Сегодня я посылаю вам гранки 101-108, остались 109-115, которые я отправлю завтра. Это все гранки, которыми я располагаю на данный момент, надеюсь, что появятся еще. Можно смело посылать мне гранки до вечера четверга. Я уезжаю отсюда в субботу или воскресенье. Я вернусь в Нью-Йорк через неделю или 10 дней после этого, если можно дать вам адрес, по которому нужно присылать гранки в течение этого времени, я сделаю это.
В этой партии материала было очень мало работы, я внес исправления, которые вы указали, и сделал две небольшие вставки, которые, на мой взгляд, дополняют картину, но следуйте своему собственному мнению и сократите их, если сочтете нужным.
С потерянными текстами все в порядке, мое беспокойство по поводу пропусков было лишь фантомом моего разума, и ваше мнение, что все на месте, развеивает его.

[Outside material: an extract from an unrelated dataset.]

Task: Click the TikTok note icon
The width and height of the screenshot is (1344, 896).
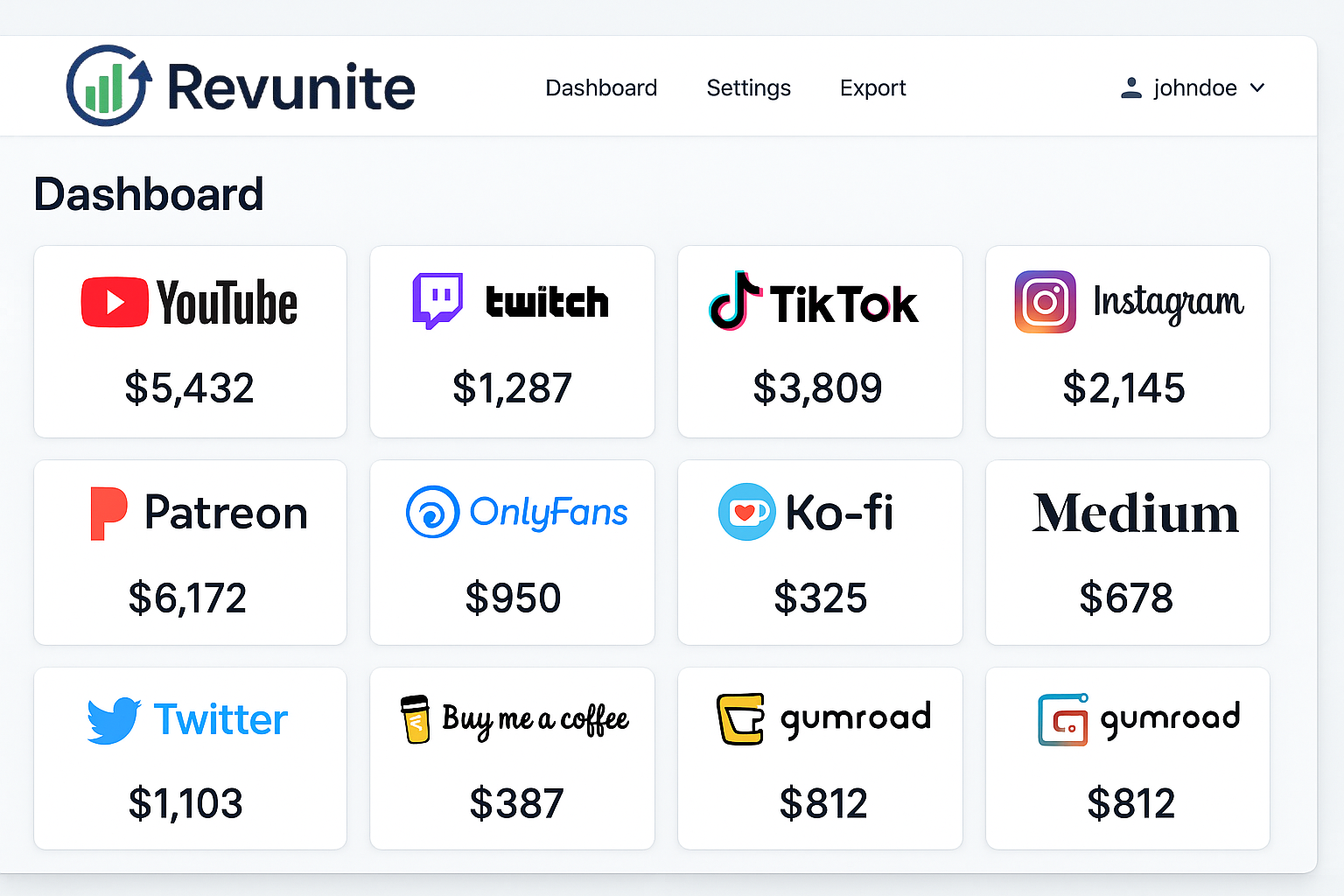Action: tap(735, 301)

Прилагаю редакционную статью из утренней «Бостон Геральд», которая, похоже, решительно поддерживает «Скрибнерс». Бюро вырезок Дэшиэлла, вероятно, пришлет ему это, но, возможно, и нет. Не думаю, что о гранках можно сказать что-то еще, чего уже не было сказано или что не следует из них.
С уважением,
Том Вулф
P.S. Я получу ваши морские стихи и прочту их, когда вернусь в Нью-Йорк.
Джону Холлу Уилоку
[Оушен-Пойнт, штат Мэн]
[25 июля 1929 года]
Дорогой мистер Уилок:
Настоящим высылаю вам старницы 109-115. Страницы 116-125 с рукописью и с письмом от вас прибыли сегодня утром. Большинство исправлений в сегодняшней партии уже были указаны вами – думаю, все исправления очевидны. Обычно, когда вы предлагаете слова или фразы для других, которые вы считаете сомнительными по смыслу, я принимаю вашу правку, но один или два раза я придерживался своей собственной. Например, на днях для моего «The world (or the earth) shook to the stamp of marching men» вы предложили переделать на tread. Поразмыслив, я решил, что to the stamp более точно передает мой смысл. Вы проделали великолепную работу над наречиями – у меня краснеет лицо, когда я вижу, что они появляются, а когда они появляются, то появляются целыми школами и косяками. Надеюсь, мои версии здесь удовлетворительны.